Bones, a TV crime drama of which I am a big fan, airs numerous ways to murder people….all fiction of course. Yet they have to get their ideas somewhere, right? Last week’s episode, ‘A Spark in the Park’, brought in Olympic Gold Medalist, McKayla Maroney, and some interesting physics equations to help solve a murder.
I won’t spoil the episode and the outcome, but I will tell you that I was very impressed by the math that was created for the show, and I am not a big fan of math. Being a gymnast takes lots of practice and dedication to get muscles to move just right and to execute all of the flips and turns that seem to defy gravity and what a human body should physically be able to do. But how would one show all of that movement in numbers and symbols? It is very complicated and takes a lot of time.

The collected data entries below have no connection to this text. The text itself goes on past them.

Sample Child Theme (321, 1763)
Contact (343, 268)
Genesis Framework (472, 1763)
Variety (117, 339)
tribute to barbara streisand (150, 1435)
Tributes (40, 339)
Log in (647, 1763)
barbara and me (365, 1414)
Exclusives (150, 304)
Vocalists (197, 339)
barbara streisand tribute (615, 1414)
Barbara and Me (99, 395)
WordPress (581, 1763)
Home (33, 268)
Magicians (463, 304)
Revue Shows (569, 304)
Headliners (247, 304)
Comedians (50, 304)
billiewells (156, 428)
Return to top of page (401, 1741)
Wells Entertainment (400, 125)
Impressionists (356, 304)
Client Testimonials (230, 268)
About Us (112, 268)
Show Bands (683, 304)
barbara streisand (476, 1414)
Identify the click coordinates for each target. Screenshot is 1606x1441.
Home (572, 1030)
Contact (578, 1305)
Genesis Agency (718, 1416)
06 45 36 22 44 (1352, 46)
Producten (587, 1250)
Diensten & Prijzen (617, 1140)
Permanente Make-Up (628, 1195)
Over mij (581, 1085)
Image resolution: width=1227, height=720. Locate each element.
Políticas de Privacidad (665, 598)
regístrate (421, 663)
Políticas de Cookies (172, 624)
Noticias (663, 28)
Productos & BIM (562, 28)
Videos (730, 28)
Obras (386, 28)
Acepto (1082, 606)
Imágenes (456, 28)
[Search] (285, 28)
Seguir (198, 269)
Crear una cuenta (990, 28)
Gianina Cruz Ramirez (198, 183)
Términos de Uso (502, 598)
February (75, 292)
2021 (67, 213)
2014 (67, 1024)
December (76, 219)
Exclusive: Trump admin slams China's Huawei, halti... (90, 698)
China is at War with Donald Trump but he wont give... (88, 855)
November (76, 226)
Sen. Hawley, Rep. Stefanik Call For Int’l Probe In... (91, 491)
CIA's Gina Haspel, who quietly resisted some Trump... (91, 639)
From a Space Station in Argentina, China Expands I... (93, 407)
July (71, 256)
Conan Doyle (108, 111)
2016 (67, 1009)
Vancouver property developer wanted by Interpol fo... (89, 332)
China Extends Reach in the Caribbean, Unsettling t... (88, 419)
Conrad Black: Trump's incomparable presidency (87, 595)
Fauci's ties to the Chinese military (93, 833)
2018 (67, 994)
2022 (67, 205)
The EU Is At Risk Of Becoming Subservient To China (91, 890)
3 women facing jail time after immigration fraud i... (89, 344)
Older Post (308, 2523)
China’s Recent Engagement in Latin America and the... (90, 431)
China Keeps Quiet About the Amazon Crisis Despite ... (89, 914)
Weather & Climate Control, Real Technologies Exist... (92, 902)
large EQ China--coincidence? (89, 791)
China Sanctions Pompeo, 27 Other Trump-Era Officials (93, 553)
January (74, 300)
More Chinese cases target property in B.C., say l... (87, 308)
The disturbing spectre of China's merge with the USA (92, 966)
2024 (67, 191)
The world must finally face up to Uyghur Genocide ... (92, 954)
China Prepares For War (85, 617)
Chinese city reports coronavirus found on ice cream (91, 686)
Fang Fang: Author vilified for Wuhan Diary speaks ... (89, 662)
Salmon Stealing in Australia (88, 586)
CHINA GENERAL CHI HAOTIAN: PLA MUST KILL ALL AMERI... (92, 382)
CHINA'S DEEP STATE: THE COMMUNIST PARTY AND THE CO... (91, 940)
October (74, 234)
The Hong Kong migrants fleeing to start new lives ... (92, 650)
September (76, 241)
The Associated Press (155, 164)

In the episode, the father of the murder victim, pays his respects not by crying over his loss but by showing his daughter’s life in a series of equations: her birth, her first steps, her first somersault, her first bike ride, kart-wheels, round-offs, through gymnastics. Ultimately, the equations show a stop in motion, meaning her death and final resting motion. I don’t understand the amount of scribbling on the chalkboard and in the show, the genius forensic anthropologist, doesn’t understand all of it either.
Now, being a show on television, I wondered if the equations were actually possible or if they were simply made up to add some tv magic. As it turns out these equations were real, the creators of Bones went out to find how this could be possible and contacted the right people to make it happen. I thought it was very impressive that the show creators would make sure that every detail in the show was not overlooked. I also thought that math could not be beautiful with its crazy symbols and mixing the alphabet in and showing no numbers at all in its multitude of equations. I was wrong. Math can be beautiful. It was quite an emotional part of the episode, watching the victim’s life of motion represented in math.